Город, прелестнее юной андалузки, город миртов, апельсинных деревьев и пальм.
Город боя быков и аутодафе, город безумного расточительства и застенков инквизиции, город игр и страданий, наслаждений и смерти.
Город, где экипажи обиты золотом, а бедняки одеты в лохмотья, город кафедральных соборов, дворцов и лачуг, где скулит нищета, город толстых мещан и костлявых чахоточных, город контрастов.

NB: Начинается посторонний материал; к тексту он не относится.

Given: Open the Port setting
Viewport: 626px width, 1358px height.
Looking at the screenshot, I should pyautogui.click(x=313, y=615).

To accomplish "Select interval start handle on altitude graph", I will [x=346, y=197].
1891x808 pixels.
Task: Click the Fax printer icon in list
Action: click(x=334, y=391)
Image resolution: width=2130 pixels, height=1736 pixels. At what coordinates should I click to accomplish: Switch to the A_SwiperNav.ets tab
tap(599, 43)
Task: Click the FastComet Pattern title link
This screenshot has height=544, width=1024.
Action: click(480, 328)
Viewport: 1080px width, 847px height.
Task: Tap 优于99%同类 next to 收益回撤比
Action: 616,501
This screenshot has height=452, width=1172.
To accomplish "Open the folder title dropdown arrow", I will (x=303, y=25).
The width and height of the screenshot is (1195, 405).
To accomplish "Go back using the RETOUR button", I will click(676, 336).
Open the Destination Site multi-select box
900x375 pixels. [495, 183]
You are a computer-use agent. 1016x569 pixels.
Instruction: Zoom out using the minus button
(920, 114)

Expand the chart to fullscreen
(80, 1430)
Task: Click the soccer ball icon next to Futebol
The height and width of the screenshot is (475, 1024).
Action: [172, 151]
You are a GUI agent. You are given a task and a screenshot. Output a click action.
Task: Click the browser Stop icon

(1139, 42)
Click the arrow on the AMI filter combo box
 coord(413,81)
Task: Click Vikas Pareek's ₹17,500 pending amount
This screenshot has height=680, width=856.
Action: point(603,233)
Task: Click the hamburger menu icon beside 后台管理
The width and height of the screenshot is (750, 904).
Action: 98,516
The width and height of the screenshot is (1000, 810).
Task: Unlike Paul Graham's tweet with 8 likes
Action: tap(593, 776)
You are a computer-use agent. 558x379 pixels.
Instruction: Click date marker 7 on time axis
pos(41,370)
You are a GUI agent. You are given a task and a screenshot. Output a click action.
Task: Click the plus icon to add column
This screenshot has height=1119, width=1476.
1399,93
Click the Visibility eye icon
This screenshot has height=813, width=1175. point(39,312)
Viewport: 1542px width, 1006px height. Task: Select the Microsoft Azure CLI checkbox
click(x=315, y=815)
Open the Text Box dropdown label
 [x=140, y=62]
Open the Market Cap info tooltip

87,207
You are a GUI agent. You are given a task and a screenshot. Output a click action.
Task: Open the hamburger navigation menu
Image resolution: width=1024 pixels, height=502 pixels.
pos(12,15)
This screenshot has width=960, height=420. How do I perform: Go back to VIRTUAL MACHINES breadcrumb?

Костры инквизиции не загасили искры чувственности в пепле арабского наследия, — эта искра разгорается тем сильнее, чем настойчивее хотят надеть на нее маску истеричной набожности и аскетизма. Жива мавританская душа Севильи, притворяясь умершей. Спит вполглаза — и с наступлением ночи взрывается тысячами взрывов. Арабский лиризм затмевает экстаз католицизма, и фигура Веры на Хиральде — всего лишь изваяние мавританки, она царит над городом, а может быть, даже над вами, Nuestra Senora delos Reyes — святая патронесса Севильи.
6
В русском произношении — Христофор Колумб.